Clyde Ruffin, chair of MU’s Department of Theatre, first learned of James Scott when he read an undergraduate thesis by Patrick Huber, now an associate professor of history at Missouri University of Science and Technology. Huber’s research included newspaper articles by Charles Nutter, a freshman in the School of Journalism, who had published the names of some of the mob leaders responsible for Scott’s lynching in the Columbia Evening Missourian. Ruffin later included Scott’s story in an award-winning play he produced called Strands.

But as a professor at MU and a reverend at Second Missionary Baptist Church, where Scott was a member, Ruffin believed he had an obligation to bring Scott’s story to the attention of the entire Columbia community. Last year, he organized the James T. Scott Monument Committee to raise money for a proper headstone for Scott’s grave.

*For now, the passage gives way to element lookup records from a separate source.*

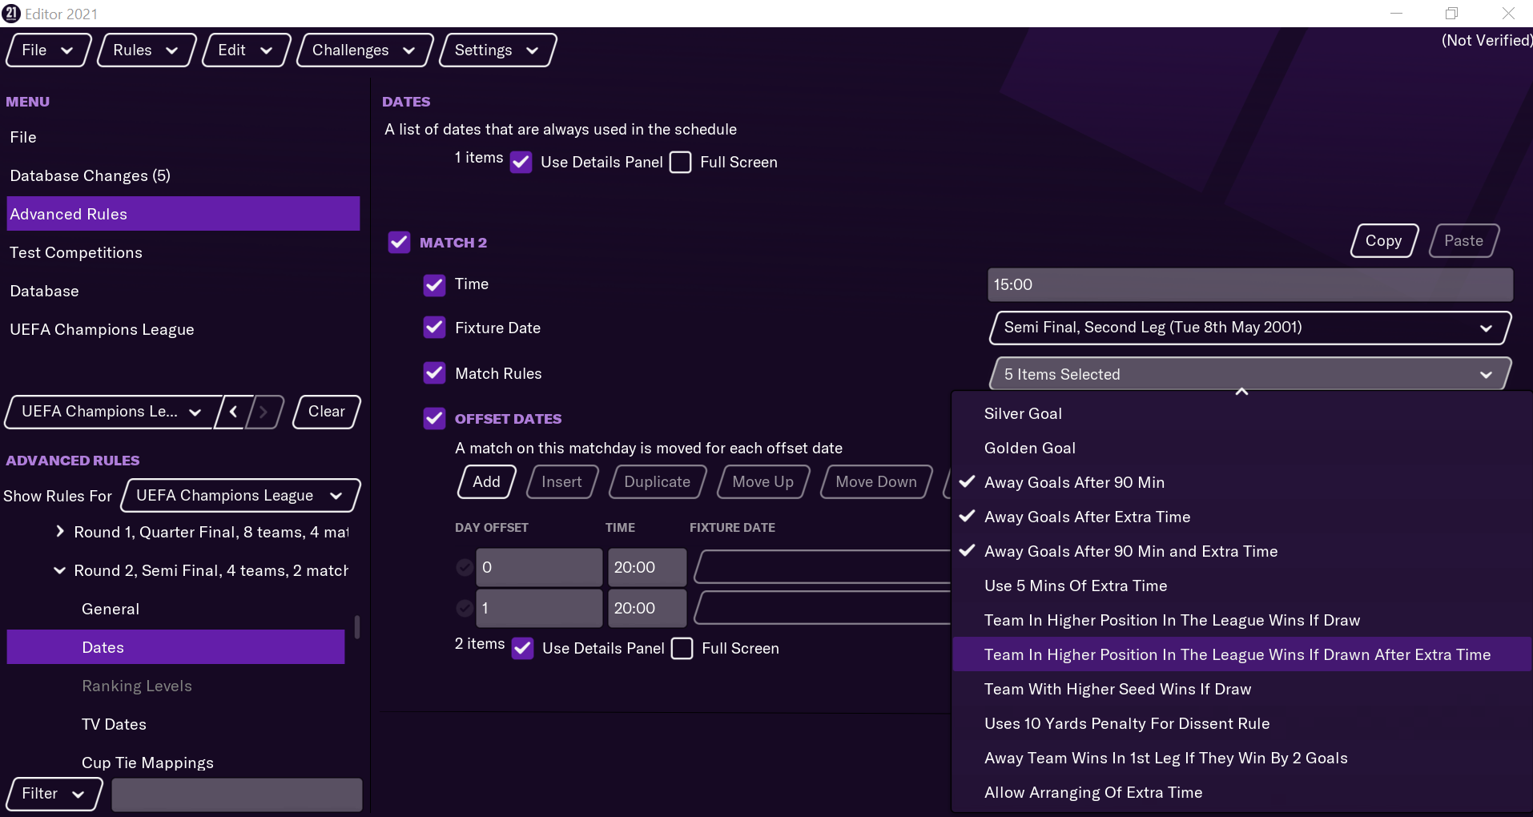This screenshot has height=817, width=1533.
Task: Click the scroll-up caret on dropdown list
Action: [x=1241, y=392]
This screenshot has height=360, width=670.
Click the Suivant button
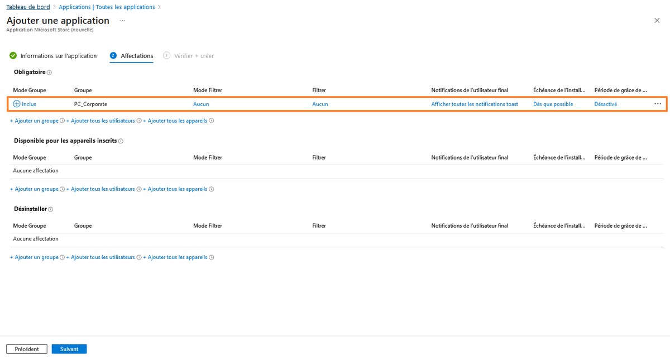[69, 349]
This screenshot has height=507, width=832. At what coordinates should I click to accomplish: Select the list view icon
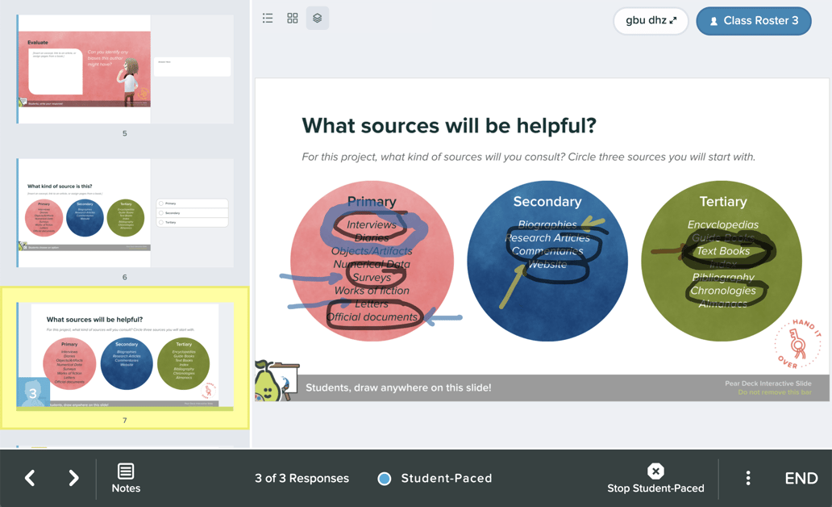coord(268,18)
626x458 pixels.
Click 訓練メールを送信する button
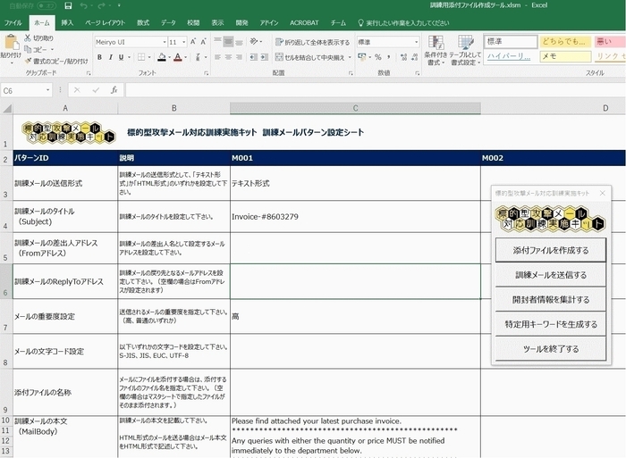[551, 275]
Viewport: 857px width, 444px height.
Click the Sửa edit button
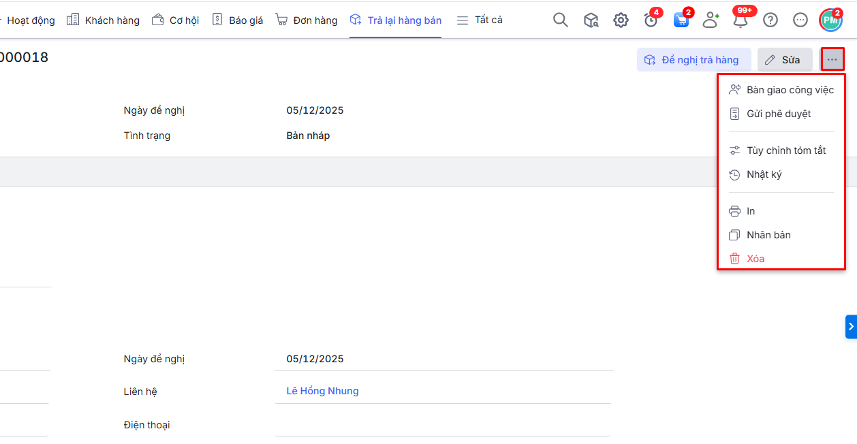coord(785,60)
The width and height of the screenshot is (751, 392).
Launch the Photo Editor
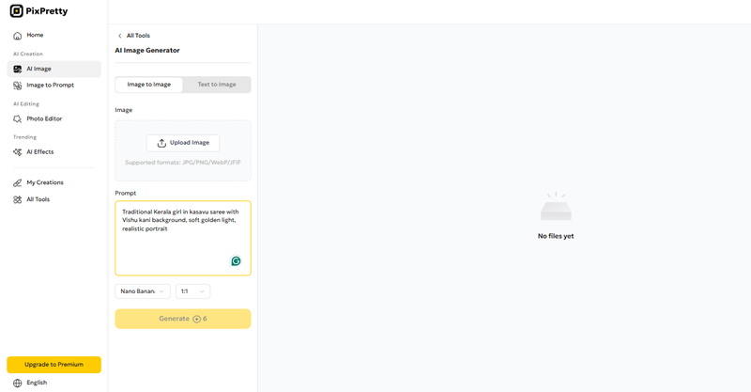(x=44, y=118)
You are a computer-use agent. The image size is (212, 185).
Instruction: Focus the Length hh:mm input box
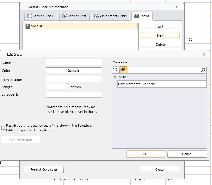pos(57,86)
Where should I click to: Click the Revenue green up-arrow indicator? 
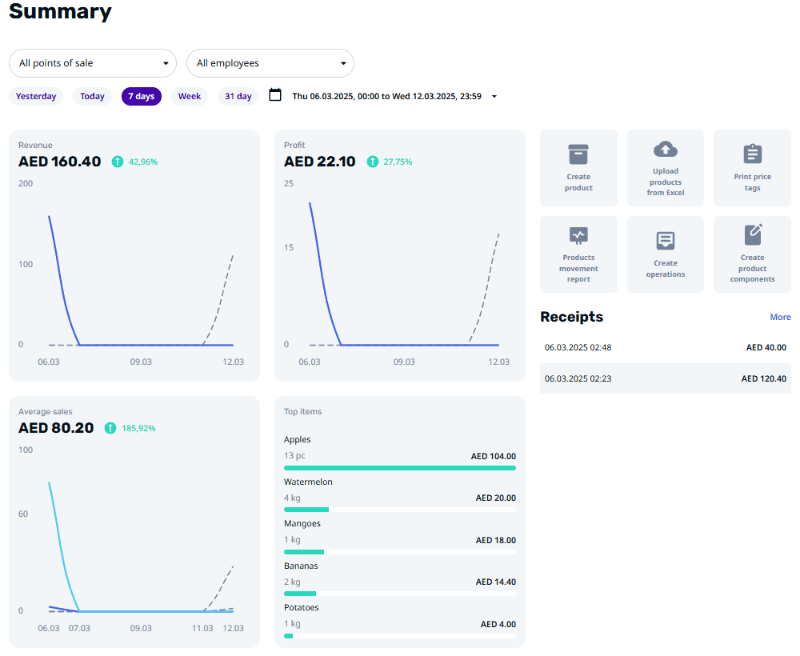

“I really felt those two roles I strive to fulfill placed me in a unique position to do something to address his life,” he said. “Every once in awhile you have a platform to speak for change and justice and it just dawned on me when I was visiting the cemetery one day that I had that platform and I could get it done.”

The committee’s work will culminate at noon tomorrow, when MU faculty members and Columbia citizens gather for a memorial celebration at Second Missionary Baptist Church. Following the service, a permanent headstone will be dedicated and placed at Scott’s gravesite in Columbia Cemetery. 

The new marker will read: Erected April 30, 2011 by the citizens of Columbia as a symbol of our commitment to a future in which people of all races will live together in peace and receive the fundamental rights of equal justice under the law.

The ceremonies will include tributes to Nutter; the Rev. Jonathan Lyle Caston, a former pastor at Second Missionary Baptist Church who sought justice for Scott; and Hermann Almstedt, the father of the young girl who was assaulted and who tried to stop the mob’s actions that night. Speakers will include MU School of Journalism faculty members, as well as the ancestors of Columbia residents who were involved in the events that transpired on the day of Scott’s death. There will also be performances by the Second Baptist Combined Choirs and Hazelwood Central High School Marching Band. 

Shortly after Scott’s death, Ruby Hulen, the Boone County prosecutor, filed charges against five men, including former Columbia City Councilman George Barkwell, who was charged with murder. Despite the testimony of Nutter, who witnessed the lynching, Barkwell was acquitted. No one else was ever tried.

But Scott received a bit of justice last fall, when Columbia resident and independent filmmaker Scott Wilson teamed up with the Missouri Department of Health and Bureau of Vital Records to remove the words “committed rape” from Scott’s death certificate. Those words are now crossed out on the document, replaced with “never tried or convicted of rape.” The document, which is in the Missouri State Archives, records Scott’s cause of death as “Asphyxia due to hanging by lynching by assailants.”

Ruffin said he believes the monument dedication will bring more closure to Scott’s life and put the conflict surrounding his death in its proper light.

“We found that there were some really deep feelings regarding this event deeply seeded in this community,” he said. “Visiting this lynching openly and publicly without the subject of guilt or blame and just acknowledging that it happened will help pursue equality and justice for everybody and the monument will serve as a permanent reminder of that.”